Francis Capel Harrison (21 June 1863 – 10 September 1938) was a British civil servant and Conservative Party politician.

The second son of Edward Francis Harrison of the Indian Civil Service (ICS), he was educated at Rugby School and Balliol College, Oxford. He entered the ICS in 1884, initially serving in the Executive in Bengal, after five years he moved to the financial department in Calcutta. He rose to be Comptroller, Auditor-General, and Head Commissioner of Paper Currency. He was made a Companion of the Star of India in 1909. He retired and returned to the United Kingdom in 1911.

He entered politics in 1916 when he was co-opted onto the London County Council to fill a Municipal Reform Party vacancy on the aldermanic bench in place of Cyril Jackson, who had resigned. He served until 1922. The Municipal Reformers were the majority party on the council, closely allied to the national Conservative Party. Harrison was appointed chairman of the council's finance committee, but resigned the position in March 1922 as he disagreed with his party over "the matter of economy". He condemned the council for what he called "excessive expenditure on housing and in other directions". Following his resignation he authored an article in The Times calling for the government to make deep cuts in spending.

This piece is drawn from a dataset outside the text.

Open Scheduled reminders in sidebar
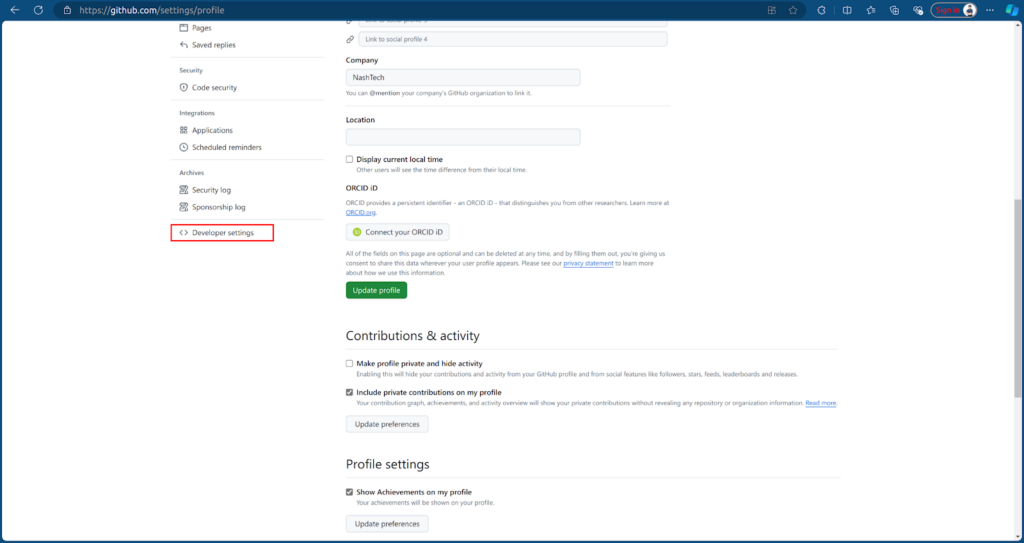coord(226,147)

At the 1922 general election he was elected as Conservative Party Member of Parliament for Lambeth, Kennington. He was also supported by the Anti-Waste League. He stood down from parliament when a further general election was held in 1923.

One of 12 children, Harrison's siblings included the inventor and industrialist Herbert C. Harrison. He never married and died at his home, "White Hall", Syderstone, Norfolk, in 1938, aged 75.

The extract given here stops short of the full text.